Tout du long, le conflit aura été entaché par l'incompétence des chefs de guerre français1, rendue plus flagrante encore par la bravoure des troupes ; il ne pouvait que se terminer sur une défaite humiliante. La guerre de 1870 ne dura que six mois mais elle eut de graves conséquences. Avant tout, elle causa la chute du Second Empire. L'acharnement du Gouvernement de Gambetta conduisit à la déroute et aboutit à l'humiliation ultime : l'armistice ratifiait la naissance de l'Empire allemand et Guillaume Ier était sacré empereur dans la Galerie des Glaces de Versailles ! La France était condamnée à de lourds dommages de guerre et perdait l'Alsace et une partie de la Lorraine2. Tout cela favorisa la montée en France d'un fort sentiment revanchard qui embrasa les esprits en 1914. Cette guerre laissait pourtant le souvenir de combats effroyables. Jamais on avait vu semblables horreurs : sans même parler des souffrances des civils ni des destructions, les combats firent 139 000 morts et 143 000 blessés du côté français, 44 781 et 89 000 côté allemand. La Grande Guerre devait hélas montrer qu'on pouvait faire bien pire encore ! Car l'issue du conflit de 1870 contenait les germes de la Première Guerre mondiale et, par contrecoup, de la Seconde.

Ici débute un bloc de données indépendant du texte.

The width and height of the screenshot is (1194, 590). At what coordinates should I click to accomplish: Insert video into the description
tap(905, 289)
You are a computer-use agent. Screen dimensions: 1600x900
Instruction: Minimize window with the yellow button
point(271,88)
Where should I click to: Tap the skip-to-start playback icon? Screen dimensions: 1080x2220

  • 1. Aucun des commandants militaires français ne se montra à la hauteur de ses fonctions mais seul Bazaine fut jugé et condamné. Mac Mahon dirigea même la France de 1873 à 1879. Cela arrangeait les Républicains aussi bien que les Royalistes : les uns stigmatisaient ainsi l’incapacité de Napoléon III, tandis que les autres la faisaient oublier en la reportant sur un bouc émissaire. Bazaine dut porter seul la responsabilité de la défaite. Il fut condamné à mort avec dégradation militaire pour avoir capitulé, traité avec l’ennemi et rendu la place forte de Metz. A l’unanimité, cependant, le tribunal demanda un recours en grâce et sa peine fut commuée en 20 ans de prison sans dégradation militaire par Mac Mahon lui-même, devenu, ironie du sort, le nouveau Président de la République. Des historiens tentent aujourd’hui, sinon de réhabiliter Bazaine, de lui rendre du moins une justice plus impartiale.
  • 2. La Lorraine annexée correspond à la majeure partie du département de la Moselle. L’ouest, avec Longwy et Briey, fut laissé à la France et incorporé au département de la Meurthe, qui devint la Meurthe-et-Moselle et prit la forme étrange qu'on lui connaît.